Prinsipnya, nikah itu cuma sekali, mbok ya sekalian kita pol-polan kan? Royal sedikit
lah. Andai bisa menggunakan emoticon di kisahku ini, pasti sudah sangat ramai
sekali dengan kepala-kepala botak berwarna kuning.
Lupakan
soal pesta dengan custom pada era 90-an tadi. Ini tentang undangan keemasan dari
teman yang tak pernah kusangka, tertulis nama Suci dan Petra. Mereka teman
kampusku dulu. Kenapa mereka menikah? Kenapa Petra akhirnya tidak bersama Inggrit?
Bukankah dulu mereka pernah ada kisah dan pernah kucomblangin? Ternyata tidak
berhasilkah? Ya Tuhan, apa kuasaku mengatakan seperti itu?
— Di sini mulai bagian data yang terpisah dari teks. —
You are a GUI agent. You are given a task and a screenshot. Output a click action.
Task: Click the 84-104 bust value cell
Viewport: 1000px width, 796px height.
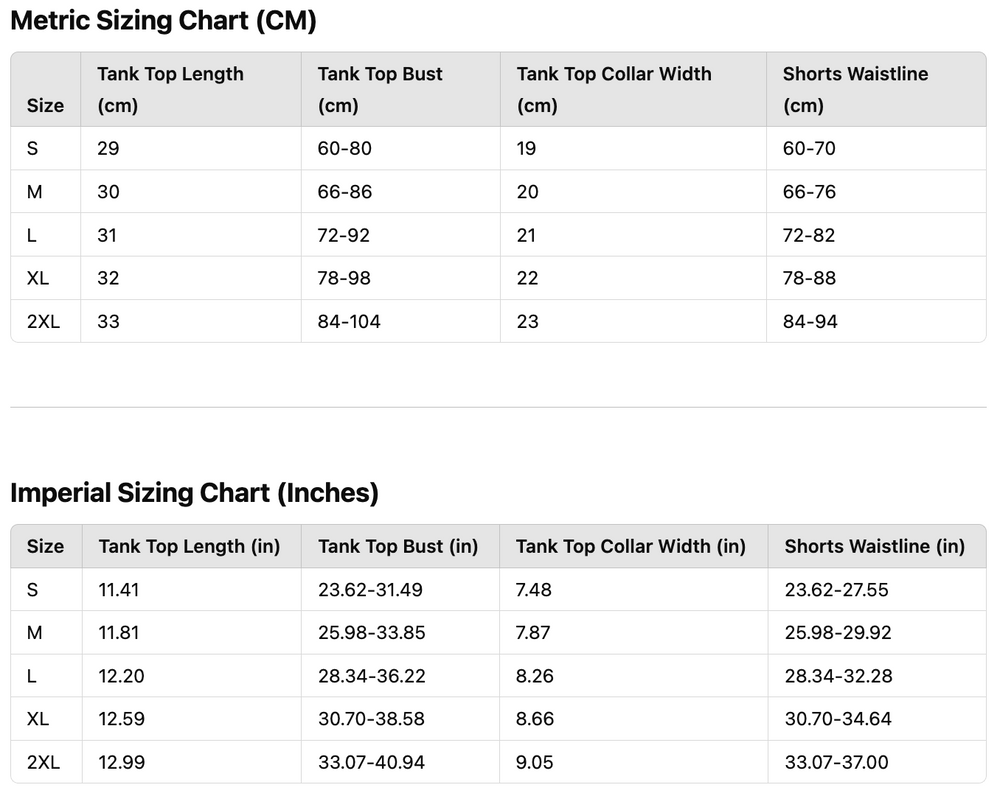pos(349,321)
Maafkan aku.
Hanya
karena undangan pernikahan kedua temanku itu, sepintas ada muncul kenangan-kenangan
masa laluku saat kuliah dulu, di Kota Lily. Sejenak terputar kembali kenangan
dan perasaannya yang dulu pernah ada. Perasaan yang sama sekali terus kukubur secara
perlahan sejak tujuh tahun terakhir. Tujuh tahun? Mengapa begitu sulit?